Tech -Voc education key for 21st century
-- President Jagdeo

by Clifford Stanley
Guyana Chronicle
December 1, 1999


TECHNICAL Vocational education popularly known a Tech-Voc education, will have a prominent place in Government's programme for equipping Guyanese with the skills they will need to survive in the new century.

President Bharrat Jagdeo made the revelation while speaking on Government's education sector strategy during the annual graduation and prize-giving exercises of the Rosignol Secondary school on Friday.

Giving the feature address at the West Bank Berbice institution, President Jagdeo said that Government considered Tech-Voc training to be as equally important as academic education.

"For those who do not wish to continue with academics, those who are good with their hands, they must be given a skill," the President said.

He noted that facilities for Tech-Voc education are in place and that the teachers were doing an excellent job, but he emphasised that there was need for not only raising levels in this aspect of education but also making it available to more people.

During his address, President Jagdeo identified four other major elements of a "comprehensive review" of the education sector as follows:

* Curricula reform at nursery, primary, and secondary levels

* Universal secondary education

* Intensification of teacher training and decentralisation of teacher training with greater emphasis on In-service training

* Closer attention to tertiary education with a deliberate policy of decentralisation of its provision

* Continuation of the upgrading of physical facilities for education delivery countrywide.

The President said that major sections of the school curricula are totally irrelevant.

"The new century will be driven by knowledge and information technology. If we are preparing children for the future the school curricula has to be relevant so that we can help them not only to get jobs but to survive as individuals and to be good citizens," he stressed.

President Jagdeo also disclosed that the Government will be moving to abolish the Secondary Schools Entrance Examinations.

"With that system," he lamented, "we found that because you only had space for 55 per cent of the primary school children to move on to secondary schools, 45 per cent of the kids were forced either to remain at the top of primary schools or go to heavily stigmatized Community High Schools."
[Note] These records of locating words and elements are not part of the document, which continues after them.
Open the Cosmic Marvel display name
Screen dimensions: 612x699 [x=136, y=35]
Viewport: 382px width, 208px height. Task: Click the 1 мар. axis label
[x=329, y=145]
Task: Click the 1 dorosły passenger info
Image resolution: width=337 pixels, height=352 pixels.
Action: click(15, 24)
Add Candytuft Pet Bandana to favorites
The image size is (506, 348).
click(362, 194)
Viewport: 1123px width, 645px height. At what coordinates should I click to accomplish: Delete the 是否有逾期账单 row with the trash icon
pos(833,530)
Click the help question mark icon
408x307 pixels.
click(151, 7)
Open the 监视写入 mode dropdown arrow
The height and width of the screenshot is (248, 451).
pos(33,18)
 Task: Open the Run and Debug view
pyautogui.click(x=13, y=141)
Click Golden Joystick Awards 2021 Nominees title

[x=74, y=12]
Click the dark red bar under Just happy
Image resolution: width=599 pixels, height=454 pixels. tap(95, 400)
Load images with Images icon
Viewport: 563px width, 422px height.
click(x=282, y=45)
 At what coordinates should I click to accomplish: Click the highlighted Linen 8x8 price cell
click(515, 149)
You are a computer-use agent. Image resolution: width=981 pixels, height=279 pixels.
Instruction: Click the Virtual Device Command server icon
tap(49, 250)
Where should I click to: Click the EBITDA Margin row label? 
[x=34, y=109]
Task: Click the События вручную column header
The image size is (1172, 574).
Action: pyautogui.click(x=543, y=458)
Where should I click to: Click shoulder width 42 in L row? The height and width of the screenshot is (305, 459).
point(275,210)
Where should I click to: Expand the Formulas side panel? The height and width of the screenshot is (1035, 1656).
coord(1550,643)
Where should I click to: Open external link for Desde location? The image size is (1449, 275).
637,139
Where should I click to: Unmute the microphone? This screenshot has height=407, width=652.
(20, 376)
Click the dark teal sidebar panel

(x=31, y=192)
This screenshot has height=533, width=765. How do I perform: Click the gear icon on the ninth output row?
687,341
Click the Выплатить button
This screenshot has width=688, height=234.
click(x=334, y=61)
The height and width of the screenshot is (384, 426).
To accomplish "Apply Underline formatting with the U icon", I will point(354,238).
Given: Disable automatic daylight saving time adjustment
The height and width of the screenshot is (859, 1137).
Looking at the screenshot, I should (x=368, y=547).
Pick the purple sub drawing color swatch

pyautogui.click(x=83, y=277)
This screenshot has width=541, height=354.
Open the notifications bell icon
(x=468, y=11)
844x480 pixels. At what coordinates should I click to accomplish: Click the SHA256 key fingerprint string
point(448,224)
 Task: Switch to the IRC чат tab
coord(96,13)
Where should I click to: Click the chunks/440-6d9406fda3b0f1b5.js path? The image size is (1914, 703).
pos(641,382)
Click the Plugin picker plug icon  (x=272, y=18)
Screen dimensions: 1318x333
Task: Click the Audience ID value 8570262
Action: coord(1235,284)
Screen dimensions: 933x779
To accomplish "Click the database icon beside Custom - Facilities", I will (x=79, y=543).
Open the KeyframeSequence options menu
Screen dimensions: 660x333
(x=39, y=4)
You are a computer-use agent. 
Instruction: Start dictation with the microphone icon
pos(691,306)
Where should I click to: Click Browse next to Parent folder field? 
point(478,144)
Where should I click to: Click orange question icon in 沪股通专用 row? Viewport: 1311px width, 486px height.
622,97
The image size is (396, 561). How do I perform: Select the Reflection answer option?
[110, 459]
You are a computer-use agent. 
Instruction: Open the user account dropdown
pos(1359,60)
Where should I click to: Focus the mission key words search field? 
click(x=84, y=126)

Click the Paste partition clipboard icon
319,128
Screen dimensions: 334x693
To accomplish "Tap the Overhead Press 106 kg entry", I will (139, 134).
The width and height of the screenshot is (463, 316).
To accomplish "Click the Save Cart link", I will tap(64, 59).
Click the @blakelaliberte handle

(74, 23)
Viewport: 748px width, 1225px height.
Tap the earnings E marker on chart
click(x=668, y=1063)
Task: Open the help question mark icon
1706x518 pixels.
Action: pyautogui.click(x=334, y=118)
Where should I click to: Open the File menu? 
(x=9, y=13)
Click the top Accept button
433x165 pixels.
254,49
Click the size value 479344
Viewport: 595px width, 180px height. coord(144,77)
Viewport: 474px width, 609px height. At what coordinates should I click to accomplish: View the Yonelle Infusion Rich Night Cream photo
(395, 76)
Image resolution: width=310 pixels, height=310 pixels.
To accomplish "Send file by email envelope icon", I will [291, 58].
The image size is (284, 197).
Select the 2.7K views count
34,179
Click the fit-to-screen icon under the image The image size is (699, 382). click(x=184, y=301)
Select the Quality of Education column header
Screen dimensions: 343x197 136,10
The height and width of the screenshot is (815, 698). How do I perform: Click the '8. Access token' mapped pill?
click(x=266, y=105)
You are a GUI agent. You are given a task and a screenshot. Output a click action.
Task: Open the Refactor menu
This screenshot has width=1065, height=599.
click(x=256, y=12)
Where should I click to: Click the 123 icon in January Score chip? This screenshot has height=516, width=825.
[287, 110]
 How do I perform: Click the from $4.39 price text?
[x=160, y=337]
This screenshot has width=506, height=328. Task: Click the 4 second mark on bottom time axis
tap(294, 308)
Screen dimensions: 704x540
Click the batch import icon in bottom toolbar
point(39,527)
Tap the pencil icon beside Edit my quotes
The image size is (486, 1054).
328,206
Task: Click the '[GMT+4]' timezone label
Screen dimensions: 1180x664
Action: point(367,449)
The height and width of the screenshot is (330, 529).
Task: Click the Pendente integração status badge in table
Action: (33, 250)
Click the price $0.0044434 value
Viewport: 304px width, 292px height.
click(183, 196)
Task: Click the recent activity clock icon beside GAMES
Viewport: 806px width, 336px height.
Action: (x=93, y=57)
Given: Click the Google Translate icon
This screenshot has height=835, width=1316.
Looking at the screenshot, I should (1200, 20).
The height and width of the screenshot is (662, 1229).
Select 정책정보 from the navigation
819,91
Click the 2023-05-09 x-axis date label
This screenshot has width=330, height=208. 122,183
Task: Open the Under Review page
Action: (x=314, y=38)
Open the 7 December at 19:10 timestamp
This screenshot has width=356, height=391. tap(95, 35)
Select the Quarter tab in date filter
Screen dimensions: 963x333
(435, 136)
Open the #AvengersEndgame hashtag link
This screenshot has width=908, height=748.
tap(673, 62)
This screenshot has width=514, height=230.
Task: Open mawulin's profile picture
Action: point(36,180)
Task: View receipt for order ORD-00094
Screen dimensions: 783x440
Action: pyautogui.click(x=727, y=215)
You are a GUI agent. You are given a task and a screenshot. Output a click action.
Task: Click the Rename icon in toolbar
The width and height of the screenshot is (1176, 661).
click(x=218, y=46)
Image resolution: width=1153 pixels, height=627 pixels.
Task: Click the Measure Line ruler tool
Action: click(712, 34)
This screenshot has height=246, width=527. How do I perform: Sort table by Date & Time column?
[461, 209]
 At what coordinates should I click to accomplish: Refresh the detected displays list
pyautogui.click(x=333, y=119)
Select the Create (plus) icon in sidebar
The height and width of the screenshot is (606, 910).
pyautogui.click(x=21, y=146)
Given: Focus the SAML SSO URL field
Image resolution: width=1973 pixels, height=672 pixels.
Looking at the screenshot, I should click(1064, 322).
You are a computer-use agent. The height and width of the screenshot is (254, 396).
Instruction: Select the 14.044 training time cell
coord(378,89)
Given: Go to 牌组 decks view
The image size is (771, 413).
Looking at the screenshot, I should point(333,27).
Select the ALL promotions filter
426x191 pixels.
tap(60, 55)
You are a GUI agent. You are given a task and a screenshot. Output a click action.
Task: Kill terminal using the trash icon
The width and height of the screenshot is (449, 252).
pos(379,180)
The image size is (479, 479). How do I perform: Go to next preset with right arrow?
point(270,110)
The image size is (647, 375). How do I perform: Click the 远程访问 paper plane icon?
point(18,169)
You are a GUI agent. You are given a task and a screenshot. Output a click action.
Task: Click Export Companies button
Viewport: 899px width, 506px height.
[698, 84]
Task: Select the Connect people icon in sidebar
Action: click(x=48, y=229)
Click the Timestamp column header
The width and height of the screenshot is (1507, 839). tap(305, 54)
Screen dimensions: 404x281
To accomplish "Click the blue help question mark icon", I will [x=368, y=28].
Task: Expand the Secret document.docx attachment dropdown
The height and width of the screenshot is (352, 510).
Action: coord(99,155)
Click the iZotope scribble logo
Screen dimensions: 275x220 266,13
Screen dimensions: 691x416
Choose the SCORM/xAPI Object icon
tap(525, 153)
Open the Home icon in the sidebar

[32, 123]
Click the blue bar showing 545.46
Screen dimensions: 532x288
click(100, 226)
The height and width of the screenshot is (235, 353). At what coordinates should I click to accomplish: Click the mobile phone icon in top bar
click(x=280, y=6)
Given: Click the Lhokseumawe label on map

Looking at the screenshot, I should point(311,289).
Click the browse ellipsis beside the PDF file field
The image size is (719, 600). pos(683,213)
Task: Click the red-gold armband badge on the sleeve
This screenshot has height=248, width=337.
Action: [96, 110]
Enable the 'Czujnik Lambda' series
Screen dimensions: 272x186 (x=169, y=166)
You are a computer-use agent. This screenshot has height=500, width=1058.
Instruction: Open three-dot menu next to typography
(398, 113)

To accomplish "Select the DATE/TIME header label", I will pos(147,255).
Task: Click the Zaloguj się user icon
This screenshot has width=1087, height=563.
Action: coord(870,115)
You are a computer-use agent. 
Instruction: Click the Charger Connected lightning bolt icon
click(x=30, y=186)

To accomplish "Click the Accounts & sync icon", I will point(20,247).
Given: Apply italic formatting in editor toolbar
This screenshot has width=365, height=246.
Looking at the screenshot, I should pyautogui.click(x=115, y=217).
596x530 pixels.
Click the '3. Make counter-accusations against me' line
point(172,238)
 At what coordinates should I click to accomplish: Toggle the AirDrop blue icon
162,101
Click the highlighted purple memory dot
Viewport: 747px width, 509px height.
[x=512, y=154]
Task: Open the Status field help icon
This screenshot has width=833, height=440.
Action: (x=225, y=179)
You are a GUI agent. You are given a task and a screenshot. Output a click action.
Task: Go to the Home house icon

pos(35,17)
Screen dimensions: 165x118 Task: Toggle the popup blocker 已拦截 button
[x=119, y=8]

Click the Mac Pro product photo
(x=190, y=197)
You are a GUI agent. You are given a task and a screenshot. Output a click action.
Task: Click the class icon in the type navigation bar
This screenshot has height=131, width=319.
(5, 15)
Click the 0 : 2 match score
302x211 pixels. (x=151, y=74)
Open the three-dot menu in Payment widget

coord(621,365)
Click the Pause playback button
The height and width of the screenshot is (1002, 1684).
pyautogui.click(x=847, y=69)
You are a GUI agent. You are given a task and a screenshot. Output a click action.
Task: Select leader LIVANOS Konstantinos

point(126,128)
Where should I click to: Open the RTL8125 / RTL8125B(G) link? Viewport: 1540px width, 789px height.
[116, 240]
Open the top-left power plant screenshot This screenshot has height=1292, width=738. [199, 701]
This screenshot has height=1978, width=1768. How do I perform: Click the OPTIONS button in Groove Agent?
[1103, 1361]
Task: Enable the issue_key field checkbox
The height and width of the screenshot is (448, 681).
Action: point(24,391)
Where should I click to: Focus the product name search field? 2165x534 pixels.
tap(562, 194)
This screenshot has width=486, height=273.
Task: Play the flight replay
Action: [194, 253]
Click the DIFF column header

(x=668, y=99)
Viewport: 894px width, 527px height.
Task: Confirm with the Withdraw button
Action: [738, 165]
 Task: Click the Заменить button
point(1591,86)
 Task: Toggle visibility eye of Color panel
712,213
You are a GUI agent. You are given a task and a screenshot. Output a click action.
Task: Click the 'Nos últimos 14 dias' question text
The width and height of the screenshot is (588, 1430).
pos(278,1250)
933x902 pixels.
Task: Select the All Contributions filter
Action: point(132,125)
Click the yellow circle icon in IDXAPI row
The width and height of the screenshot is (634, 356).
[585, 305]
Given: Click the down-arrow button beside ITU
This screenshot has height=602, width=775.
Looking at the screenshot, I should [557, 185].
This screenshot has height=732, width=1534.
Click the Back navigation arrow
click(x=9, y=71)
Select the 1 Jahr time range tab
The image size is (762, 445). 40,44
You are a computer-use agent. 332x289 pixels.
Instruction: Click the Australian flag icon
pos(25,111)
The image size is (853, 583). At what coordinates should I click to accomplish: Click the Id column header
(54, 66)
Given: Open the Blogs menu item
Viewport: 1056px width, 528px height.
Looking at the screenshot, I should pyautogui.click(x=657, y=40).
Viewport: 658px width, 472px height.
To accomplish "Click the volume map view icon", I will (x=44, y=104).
"We were very disturbed by this because you are condemning children at age nine to a very uncertain future. Those who do not get into secondary schools, their parents see them as failures, they see themselves as failures."

"We are resting their whole futures on the outcome of one examination."

"These are babies," he said "they should have hundreds of opportunities to grow and develop. They should not have to go through the trauma of either passing or failing the secondary school examinations. All our kids should have the opportunity to attend secondary schools."

"We have to make provision for those who are inherently brilliant but, who, for some reason or the other, are late developers," he stressed.

The President mentioned two pilot projects towards this end, initiated by Government. One project is in Berbice and the other one is in Linden.

He said that the pilot projects should provide the information needed to concretise arrangements for universal secondary education for all.

With respect to teacher training, the President revealed that Government had carried out a deliberate policy of significantly widening the gap between the salaries of trained and untrained teachers so as to give untrained teachers the incentive to enlist for training.

Government had also deliberately channelled more resources to the teacher's training institution, the Cyril Potter College of Education (CPCE) while simultaneously decentralising In-service training along the Coast and as far south as the Rupununi.

President Jagdeo disclosed that plans to establish a University of Guyana Campus in Berbice were also in keeping with this policy of making educational opportunities easily available for all Guyanese regardless of which part of the country they reside.

With respect to improvement of the physical aspects of education delivery, President Jagdeo referred to the billions of dollars already spent in this area.

Drawing a comparison with the jargon of information technology, the President said, "I think of the modernised physical infrastructure as the hardware. The hardware is already in place. Government has ensured that. We now have to concentrate on the software, the people whose educational levels will be so vital for our survival as a nation in the 21st Century."